IT 549 Scenario 1 Assignment

Scenario 1

Random J. Protocol-Designer has been told to design a scheme to prevent messages from being modified by an intruder. Random J. decides to append to each message a hash of that message. Why does this not solve the problem?

A hash value is thought of like a “fingerprint for files”. These are processed through a cryptographic algorithm. “The hash value is produced identifies the contents of the file. Two algorithms are currently widely used to produce hash values: the MD5 and SHA1 algorithms”. Microsoft explains that a hash value is a “numeric value of a fixed length that uniquely identifies data. It represents large amounts of data as much smaller numeric values; they are used with digital signatures. They are useful for verifying the integrity of data sent through insecure channels”.

Random J.’s decision to append each message with a hash of that message doesn’t solve the problem because with anyone having the ability to append a hash to any of the messages, then this means a person with malicious intent can just as easily modify the message. They can then append that recomputed hash value, thus the modification can the go undetected.

Scenario 2

Suppose Alice,Bob, and Carol want to use a secret key technology to authenticate each other. If they all used the same secret technology to authenticate each other. If they all used the same secret key, K, then Bob could impersonate Carol to Alice (actually any of the three could impersonate the other to the third). Suppose instead that each had their own secret key; so Alice uses KA, Bob uses KB, and Carol uses KC. This means that each one, to prove his or her identity, responds to a challenge with a function of his or her secret key. Is this more secure than having them all use the same secret key?

If Bob, Carol, and Alice shared the same key, then they would be using symmetric encryption that involves only one secret key to cipher and decipher information. It is an old and best-known technique”. A disadvantage of using this method is that everyone involved has got to exchange the key that is used to encrypt the data before it can even be decrypted. The advantages of using symmetric encryption include: “provides authentication, as long as the key stays secret. Data is encrypted very quickly. Symmetry of key allows encryption and decryption with same key”. A disadvantage is if the key becomes lost or stolen, the person who intercepts it can decrypt it immediately that was encrypted using the key. “An imposter using an intercepted key can produce bogus messages by impersonating the legitimate sender”. Other disadvantages include: if the keys change frequently, then the distribution of the keys can become a problem. The number of keys will increase with the number of people that are exchanging secret information. “Symmetric keys are subject to a brute force attack where all keys in the encryption”.

If they were to use their own separate keys, this would asymmetric encryption. This is where two keys, public, and corresponding private key are used. Before the data is even transmitted, the data has to be encrypted with receiver’s public key. The data that is encrypted can only be decrypted with the private key. The private key or secret is mathematically related and “should be kept secret from the world. Only the owner should have access to the private key or any back-up copies of it”. Advantages include: each user has only 1 key pair, only a person’s public key is exchanged, while other members do not need separate keys. Distribution of keys gets resolved because a user’s public key can be shared by anyone. Disadvantages include: “only a few public key algorithms are secure and practical. Only three algorithms are only suitable for key distribution and encryption: RSA, ElGamal, and Rabin”.

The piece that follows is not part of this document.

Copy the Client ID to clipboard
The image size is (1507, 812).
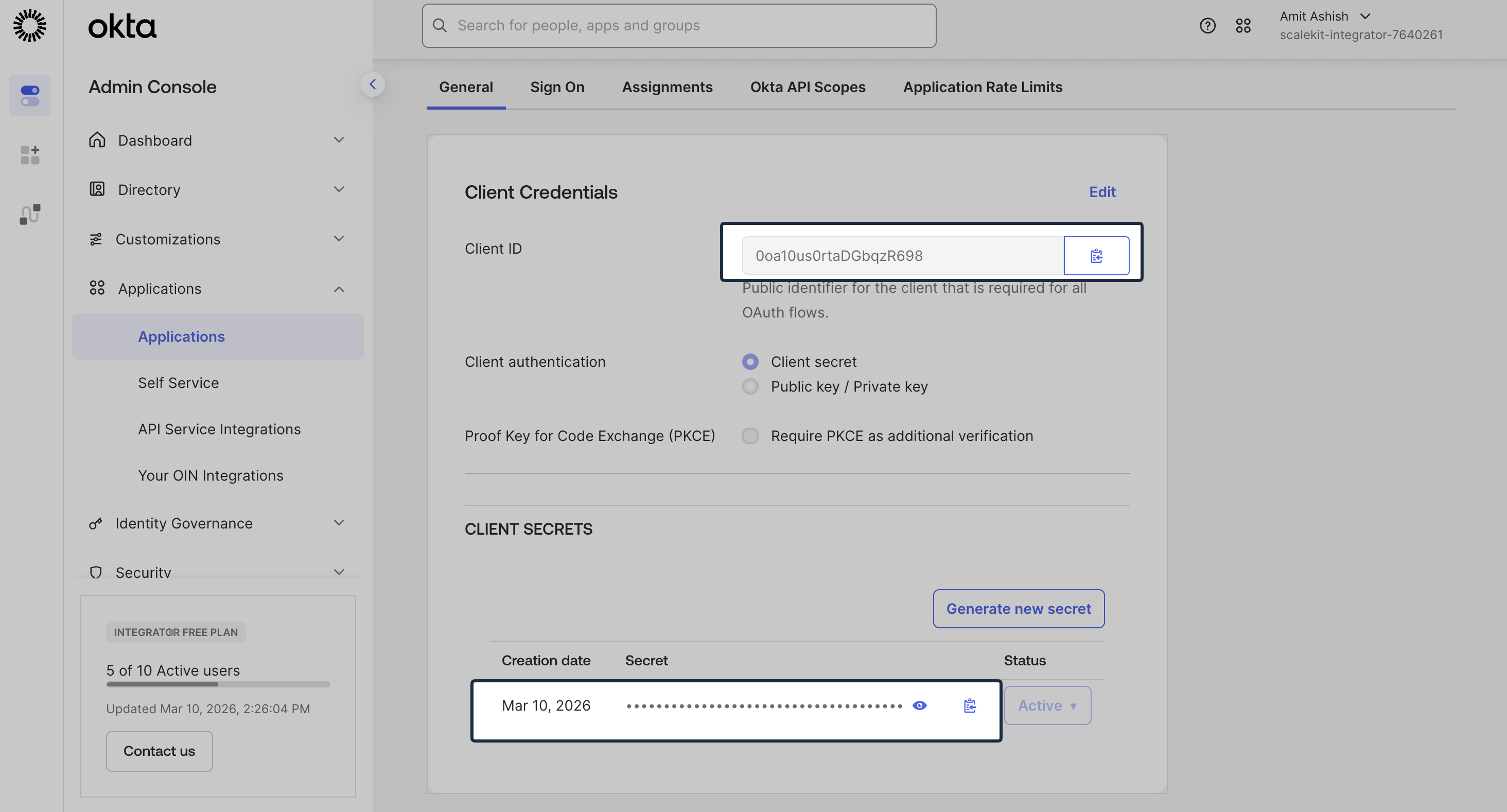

If Alice, Carol, and Bob decide to go way of asymmetric encryption, they would require their own keys along with a way to prove their identities. Here the public key is K while the private key is the first initial of their names. To prove their identities they can use digital signatures. “Digital signatures are based on asymmetric cryptography and can provide assurances of evidence to origin, identity, and status of an electronic document, transaction or messages as well as acknowledging informed consent by the signer”.

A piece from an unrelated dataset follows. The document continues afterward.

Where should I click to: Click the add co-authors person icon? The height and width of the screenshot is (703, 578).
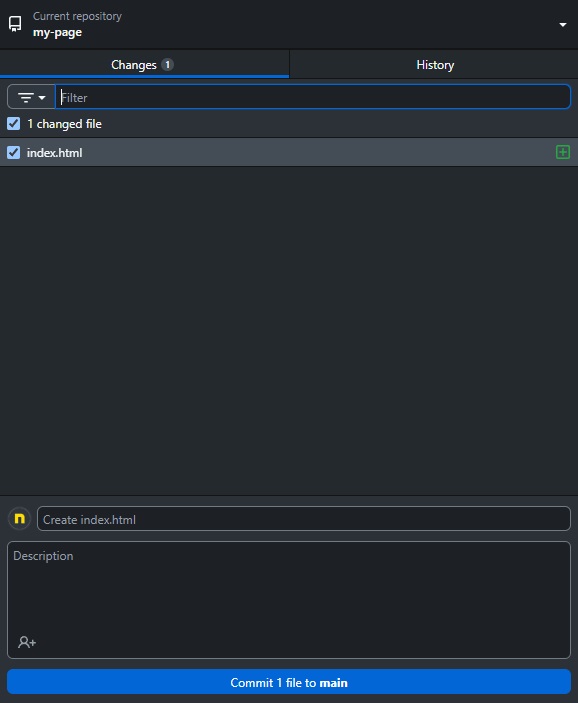(27, 642)
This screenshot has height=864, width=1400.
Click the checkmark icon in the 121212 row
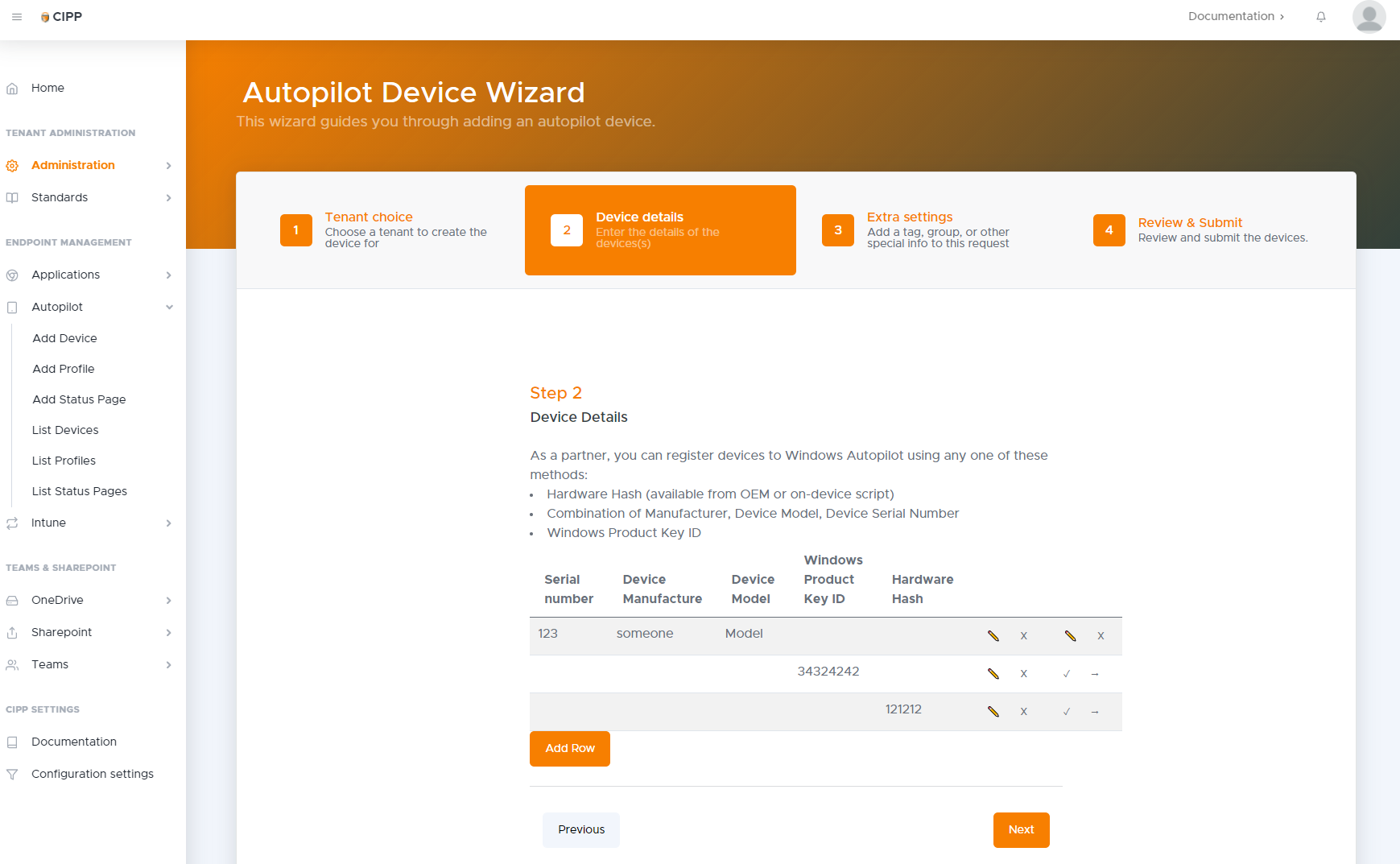coord(1067,712)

Asymmetrical is more secure than symmetrical, however it is also slower computationally due to the process it takes to encrypt and decrypt.

Scenario 3

Assume a cryptographic algorithm in which the performance for the good guys (the ones that know the key) grows linearly with the length of the key and for which the only way to break it is a brute-force attack of trying all possible keys. Then, suppose the performance for the good guys is adequate (e.g., it can encrypt and decrypt as fast as the bits can be transmitted over the wire) at a certain size key. Finally, suppose advances in computer technology make computers twice as fast. Given that both parties— the good guys and the bad guys— get faster computers, does this advancement in computer speeds work to the advantage of the good guys? The bad guys? Or does it not make any difference?

With advancements in technology, it is making computers faster and it will only make a difference if the size of the key changes. The good guys will need to expand their key size or else the bad guys will have the advantage. If the key size remains the same then the bad guys will have a better advantage of cracking it with an increase in computer power. However, it is my opinion that it won’t really make much of a difference either way because with computer security, the good guys will always be scrambling to stay one-step ahead of the bad guys.